At the Wind Turbine Noise Conference in Denver last summer, I showed evidence from testing that wind turbines alter the soundscape, producing an easily identified repeatable change, exhibiting a higher amplitude of sound levels from 5 to 15 dB for frequencies below 2000 Hz, a more rapid rise and fall in sound level, a sharper transition, and distinct low-frequency pulses not masked by wind and waves.

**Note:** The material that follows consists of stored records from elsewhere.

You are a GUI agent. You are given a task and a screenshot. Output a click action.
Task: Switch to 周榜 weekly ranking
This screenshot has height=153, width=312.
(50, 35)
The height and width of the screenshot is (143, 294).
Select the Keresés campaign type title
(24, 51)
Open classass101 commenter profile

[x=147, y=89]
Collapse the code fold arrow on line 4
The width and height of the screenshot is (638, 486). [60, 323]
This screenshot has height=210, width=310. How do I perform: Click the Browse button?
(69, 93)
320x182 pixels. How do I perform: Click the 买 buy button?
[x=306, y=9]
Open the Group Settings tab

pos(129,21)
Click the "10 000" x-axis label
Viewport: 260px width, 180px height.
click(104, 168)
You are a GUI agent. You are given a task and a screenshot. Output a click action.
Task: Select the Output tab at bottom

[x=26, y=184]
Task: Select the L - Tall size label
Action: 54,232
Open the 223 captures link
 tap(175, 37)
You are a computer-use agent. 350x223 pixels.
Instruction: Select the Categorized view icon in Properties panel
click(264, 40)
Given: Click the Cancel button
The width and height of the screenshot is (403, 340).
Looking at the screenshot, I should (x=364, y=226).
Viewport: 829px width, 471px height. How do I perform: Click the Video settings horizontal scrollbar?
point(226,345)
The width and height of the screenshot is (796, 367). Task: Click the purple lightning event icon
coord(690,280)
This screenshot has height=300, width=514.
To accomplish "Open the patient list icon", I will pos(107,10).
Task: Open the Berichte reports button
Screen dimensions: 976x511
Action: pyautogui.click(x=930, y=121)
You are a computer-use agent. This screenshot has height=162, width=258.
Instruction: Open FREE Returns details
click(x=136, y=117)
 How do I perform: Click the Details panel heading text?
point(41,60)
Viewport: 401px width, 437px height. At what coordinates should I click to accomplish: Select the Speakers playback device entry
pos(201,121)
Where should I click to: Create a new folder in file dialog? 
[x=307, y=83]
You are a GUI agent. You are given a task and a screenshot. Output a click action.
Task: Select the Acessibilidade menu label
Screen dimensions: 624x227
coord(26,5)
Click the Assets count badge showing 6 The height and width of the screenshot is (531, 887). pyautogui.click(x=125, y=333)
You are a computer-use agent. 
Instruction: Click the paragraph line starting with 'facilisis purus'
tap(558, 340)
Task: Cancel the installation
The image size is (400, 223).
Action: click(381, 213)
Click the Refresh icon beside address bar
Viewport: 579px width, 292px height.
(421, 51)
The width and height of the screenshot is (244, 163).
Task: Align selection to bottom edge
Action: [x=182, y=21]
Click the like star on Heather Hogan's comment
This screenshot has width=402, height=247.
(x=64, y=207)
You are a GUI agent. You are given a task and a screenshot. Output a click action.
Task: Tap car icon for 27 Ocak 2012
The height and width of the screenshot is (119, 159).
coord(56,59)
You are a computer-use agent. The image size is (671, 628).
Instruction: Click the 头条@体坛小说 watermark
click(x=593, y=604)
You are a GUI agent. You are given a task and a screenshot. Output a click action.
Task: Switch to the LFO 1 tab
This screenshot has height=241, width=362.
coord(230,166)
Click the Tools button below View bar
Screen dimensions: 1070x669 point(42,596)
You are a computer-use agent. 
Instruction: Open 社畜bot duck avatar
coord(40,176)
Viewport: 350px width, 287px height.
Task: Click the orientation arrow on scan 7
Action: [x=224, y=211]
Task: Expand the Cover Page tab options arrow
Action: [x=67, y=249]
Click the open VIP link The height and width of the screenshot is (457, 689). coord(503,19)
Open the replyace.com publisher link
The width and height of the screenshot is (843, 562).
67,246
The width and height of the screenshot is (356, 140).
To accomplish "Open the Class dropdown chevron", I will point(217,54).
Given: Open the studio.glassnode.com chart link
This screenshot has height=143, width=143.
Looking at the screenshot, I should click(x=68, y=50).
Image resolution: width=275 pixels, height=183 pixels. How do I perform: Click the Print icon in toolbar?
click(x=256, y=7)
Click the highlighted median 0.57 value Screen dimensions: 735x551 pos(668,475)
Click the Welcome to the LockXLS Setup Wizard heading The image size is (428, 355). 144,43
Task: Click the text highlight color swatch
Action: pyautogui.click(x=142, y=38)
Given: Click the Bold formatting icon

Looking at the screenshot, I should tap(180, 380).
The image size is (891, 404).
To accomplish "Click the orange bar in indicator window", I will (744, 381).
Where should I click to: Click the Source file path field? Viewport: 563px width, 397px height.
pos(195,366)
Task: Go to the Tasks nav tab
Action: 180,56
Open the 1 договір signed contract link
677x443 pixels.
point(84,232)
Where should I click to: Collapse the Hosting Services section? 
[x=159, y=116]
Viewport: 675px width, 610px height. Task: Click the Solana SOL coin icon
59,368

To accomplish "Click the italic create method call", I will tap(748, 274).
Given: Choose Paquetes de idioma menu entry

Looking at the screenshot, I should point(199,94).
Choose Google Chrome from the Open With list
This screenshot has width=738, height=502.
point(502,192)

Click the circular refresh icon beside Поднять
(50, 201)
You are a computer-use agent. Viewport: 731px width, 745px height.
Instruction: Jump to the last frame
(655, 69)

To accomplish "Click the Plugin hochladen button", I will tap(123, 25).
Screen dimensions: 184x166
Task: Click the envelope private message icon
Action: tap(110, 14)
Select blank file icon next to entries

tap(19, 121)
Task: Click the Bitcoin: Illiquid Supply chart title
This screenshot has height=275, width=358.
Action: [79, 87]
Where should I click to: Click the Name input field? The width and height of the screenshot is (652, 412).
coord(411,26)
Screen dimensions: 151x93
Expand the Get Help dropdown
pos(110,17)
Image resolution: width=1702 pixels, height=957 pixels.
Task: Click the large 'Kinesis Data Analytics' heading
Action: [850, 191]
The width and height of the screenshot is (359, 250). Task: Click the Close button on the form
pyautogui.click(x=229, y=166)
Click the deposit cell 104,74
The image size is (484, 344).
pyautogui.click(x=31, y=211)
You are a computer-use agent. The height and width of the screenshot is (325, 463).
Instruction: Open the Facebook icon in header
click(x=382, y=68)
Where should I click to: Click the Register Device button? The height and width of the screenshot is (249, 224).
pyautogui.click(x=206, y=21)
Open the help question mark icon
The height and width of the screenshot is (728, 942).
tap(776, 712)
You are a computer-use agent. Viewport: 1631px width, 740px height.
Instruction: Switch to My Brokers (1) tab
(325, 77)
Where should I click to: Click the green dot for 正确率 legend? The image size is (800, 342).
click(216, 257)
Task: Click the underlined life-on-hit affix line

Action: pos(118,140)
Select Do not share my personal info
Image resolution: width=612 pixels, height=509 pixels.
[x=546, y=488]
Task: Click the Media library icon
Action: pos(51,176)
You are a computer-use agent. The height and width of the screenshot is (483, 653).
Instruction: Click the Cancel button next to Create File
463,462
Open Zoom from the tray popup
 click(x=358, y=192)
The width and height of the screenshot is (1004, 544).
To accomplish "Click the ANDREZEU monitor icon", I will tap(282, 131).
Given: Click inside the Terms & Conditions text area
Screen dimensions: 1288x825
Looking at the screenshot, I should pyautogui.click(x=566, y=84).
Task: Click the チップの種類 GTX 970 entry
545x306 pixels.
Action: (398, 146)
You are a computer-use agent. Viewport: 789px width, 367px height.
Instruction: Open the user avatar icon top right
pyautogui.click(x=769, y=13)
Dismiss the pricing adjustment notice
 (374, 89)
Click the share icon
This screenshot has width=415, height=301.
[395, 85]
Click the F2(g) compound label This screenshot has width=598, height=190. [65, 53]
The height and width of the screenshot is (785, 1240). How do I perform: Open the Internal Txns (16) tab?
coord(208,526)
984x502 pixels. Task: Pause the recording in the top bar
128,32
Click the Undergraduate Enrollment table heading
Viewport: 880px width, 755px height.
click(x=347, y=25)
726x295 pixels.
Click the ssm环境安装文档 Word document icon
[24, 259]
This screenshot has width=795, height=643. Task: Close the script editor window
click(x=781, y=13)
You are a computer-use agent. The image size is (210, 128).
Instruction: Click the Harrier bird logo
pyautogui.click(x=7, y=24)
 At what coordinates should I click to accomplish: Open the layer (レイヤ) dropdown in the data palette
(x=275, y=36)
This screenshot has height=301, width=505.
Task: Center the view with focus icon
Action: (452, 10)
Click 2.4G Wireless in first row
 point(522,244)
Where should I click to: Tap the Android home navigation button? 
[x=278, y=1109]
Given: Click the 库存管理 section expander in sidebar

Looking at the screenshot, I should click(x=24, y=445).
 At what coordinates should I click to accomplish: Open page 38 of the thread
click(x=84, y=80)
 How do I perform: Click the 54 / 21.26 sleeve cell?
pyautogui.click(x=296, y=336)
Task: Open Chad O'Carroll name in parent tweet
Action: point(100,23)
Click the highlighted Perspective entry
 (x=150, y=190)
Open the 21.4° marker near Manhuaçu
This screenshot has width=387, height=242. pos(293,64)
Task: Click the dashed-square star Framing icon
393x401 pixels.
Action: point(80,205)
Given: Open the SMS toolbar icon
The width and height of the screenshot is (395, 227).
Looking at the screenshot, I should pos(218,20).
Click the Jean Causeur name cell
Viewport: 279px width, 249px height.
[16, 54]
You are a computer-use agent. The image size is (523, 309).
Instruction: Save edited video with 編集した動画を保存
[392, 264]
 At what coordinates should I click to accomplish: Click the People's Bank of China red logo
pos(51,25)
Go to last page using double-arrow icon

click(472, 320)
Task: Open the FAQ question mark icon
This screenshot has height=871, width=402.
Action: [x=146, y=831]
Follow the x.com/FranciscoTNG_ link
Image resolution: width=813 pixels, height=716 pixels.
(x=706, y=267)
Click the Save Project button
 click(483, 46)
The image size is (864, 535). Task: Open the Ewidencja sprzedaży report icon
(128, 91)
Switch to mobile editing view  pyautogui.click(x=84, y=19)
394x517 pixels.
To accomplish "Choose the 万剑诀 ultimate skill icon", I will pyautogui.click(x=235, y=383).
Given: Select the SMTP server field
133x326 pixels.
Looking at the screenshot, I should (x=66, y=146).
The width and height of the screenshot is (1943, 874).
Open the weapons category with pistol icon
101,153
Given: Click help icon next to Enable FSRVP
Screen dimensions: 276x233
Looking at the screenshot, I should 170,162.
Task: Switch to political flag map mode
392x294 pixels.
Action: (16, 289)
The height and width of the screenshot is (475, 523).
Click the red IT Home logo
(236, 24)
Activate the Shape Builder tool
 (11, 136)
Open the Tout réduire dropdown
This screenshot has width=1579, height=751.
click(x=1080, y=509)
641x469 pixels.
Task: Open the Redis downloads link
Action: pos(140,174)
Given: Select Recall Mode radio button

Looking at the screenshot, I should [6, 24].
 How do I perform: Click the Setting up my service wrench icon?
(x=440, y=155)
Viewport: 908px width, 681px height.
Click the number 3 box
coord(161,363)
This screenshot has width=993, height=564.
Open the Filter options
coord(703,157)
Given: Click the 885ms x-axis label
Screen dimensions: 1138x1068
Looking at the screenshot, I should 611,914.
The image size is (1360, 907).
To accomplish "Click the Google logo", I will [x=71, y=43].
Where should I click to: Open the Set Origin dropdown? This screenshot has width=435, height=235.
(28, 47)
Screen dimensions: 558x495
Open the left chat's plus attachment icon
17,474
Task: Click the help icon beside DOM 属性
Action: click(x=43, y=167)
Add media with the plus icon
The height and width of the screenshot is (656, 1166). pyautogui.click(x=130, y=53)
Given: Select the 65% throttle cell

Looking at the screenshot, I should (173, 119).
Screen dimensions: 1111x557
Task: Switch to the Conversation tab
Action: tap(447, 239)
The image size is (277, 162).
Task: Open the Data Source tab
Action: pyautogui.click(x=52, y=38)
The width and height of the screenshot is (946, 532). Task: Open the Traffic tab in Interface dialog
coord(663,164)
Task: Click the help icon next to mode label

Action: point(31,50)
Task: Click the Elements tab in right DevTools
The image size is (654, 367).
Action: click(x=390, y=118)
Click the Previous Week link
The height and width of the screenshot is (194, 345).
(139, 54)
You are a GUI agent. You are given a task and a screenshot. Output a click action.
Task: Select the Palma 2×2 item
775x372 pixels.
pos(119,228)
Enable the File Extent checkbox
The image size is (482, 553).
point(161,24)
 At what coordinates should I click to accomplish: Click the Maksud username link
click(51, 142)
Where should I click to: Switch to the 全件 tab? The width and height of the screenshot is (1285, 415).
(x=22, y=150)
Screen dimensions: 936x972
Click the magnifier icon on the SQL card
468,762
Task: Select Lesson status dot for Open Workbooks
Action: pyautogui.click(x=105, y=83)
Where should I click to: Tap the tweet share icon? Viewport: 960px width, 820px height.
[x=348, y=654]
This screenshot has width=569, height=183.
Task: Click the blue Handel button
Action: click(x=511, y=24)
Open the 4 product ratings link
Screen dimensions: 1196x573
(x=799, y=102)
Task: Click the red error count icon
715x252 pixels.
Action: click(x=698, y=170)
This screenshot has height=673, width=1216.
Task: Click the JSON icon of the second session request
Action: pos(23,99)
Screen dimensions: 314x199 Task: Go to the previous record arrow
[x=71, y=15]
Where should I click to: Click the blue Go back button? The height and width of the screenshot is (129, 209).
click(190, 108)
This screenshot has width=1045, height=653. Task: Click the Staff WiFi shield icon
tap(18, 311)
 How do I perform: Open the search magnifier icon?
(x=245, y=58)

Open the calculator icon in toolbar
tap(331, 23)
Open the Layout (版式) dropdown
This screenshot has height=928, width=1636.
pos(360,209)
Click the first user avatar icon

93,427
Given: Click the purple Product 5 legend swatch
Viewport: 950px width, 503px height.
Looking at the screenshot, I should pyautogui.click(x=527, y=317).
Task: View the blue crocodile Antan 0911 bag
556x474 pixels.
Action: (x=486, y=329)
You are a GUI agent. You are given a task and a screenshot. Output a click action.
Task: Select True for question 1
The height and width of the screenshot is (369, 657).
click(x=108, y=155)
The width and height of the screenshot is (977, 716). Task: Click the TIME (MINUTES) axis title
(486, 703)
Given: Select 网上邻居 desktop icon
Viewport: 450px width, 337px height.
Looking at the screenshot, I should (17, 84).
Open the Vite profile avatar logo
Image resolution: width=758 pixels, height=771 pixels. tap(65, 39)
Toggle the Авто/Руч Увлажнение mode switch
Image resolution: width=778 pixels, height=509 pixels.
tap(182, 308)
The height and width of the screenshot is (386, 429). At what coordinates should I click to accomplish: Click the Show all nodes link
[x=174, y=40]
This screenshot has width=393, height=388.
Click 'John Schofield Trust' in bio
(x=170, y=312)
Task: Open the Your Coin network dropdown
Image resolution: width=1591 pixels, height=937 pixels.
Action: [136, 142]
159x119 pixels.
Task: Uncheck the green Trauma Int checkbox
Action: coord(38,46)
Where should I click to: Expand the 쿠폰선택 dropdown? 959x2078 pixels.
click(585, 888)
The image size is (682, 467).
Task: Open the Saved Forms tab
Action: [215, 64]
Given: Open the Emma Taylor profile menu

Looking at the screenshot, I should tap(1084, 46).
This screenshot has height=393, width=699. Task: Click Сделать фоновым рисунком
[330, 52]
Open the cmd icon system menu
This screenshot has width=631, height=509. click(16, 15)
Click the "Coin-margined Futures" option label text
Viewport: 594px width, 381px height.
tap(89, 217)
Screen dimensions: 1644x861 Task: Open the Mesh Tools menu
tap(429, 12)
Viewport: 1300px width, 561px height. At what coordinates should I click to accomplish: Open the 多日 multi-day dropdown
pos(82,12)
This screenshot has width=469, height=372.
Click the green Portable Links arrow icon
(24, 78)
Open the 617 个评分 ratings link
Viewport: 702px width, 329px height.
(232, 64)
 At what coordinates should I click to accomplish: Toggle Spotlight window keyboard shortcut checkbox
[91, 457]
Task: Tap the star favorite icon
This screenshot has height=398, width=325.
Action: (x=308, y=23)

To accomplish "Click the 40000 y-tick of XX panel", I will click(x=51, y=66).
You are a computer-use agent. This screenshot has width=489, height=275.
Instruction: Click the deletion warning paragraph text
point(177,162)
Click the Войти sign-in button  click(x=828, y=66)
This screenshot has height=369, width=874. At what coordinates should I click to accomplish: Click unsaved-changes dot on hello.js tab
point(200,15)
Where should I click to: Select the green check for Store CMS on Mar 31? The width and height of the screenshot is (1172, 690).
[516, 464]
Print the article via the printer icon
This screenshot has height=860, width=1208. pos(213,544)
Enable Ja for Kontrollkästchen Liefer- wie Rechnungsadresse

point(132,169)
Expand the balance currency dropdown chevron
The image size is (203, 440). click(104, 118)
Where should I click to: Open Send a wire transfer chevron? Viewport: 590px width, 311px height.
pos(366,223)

H. Moller and C. S. Pedersen from Aalborg University in Denmark reported in the JASA (129) June 2011, that the relative amount of low-frequency noise is higher for larger wind turbines, and “It is thus beyond any doubt that the low-frequency part of the spectrum plays an important role in the noise at the neighbours.” They also noted that “Indoor levels of low-frequency sound in neighbor distances vary with turbine, sound insulation of the room, and position in the room.”
The Shirley Wind Study of 2012 documented in the 4 team consensus report of Walker, Hessler, Rand, and Schomer, (3 present) concludes, “The four investigating firms are of the opinion that enough evidence and hypothesis have been given herein to classify LFN and infrasound as a serious issue, possibly affecting the future of the industry. It should be addressed beyond the present practice of showing that wind turbine levels are magnitudes below the threshold of hearing at low frequencies.”
Theoretical Room Modes
Earlier this year I took an acoustics course taught by Eric Reuter (present at session). During instructor/student “chat” sessions of the Berklee College of Music Acoustics course earlier this year, the subject of “room modes” was discussed as a potential factor that might explain conditions inside a home near wind turbines.
The two charts displayed here, used with permission from the course notes prepared by Eric Reuter, portray theoretical two and three dimensional variations that can occur across a room if the exciting wavelength or a multiple matches a room dimension. Combinations of harmonic waveforms show in theory that the waveform will be largest in the room corners, and smallest at the centre of the room. This suggests that taking a sound level reading in the centre of a room is not representative of the worst conditions.
In particular the exercises performed in calculating room modes as part of the course, identified that the most significant variations would arise in a room which is nearly cubic. Ontario farm homes, often in proximity to wind power developments located in the rural environment are typified by small, square bedrooms with high ceilings, tending towards cubic. This suggested that a useful subject for research might be to confirm if measurement of conditions inside rooms where the residents had identified problems of the nature identified previously showed variations which might explain some of the observations, and particularly if the room modes are set up by frequencies of the type identified previously near wind power developments.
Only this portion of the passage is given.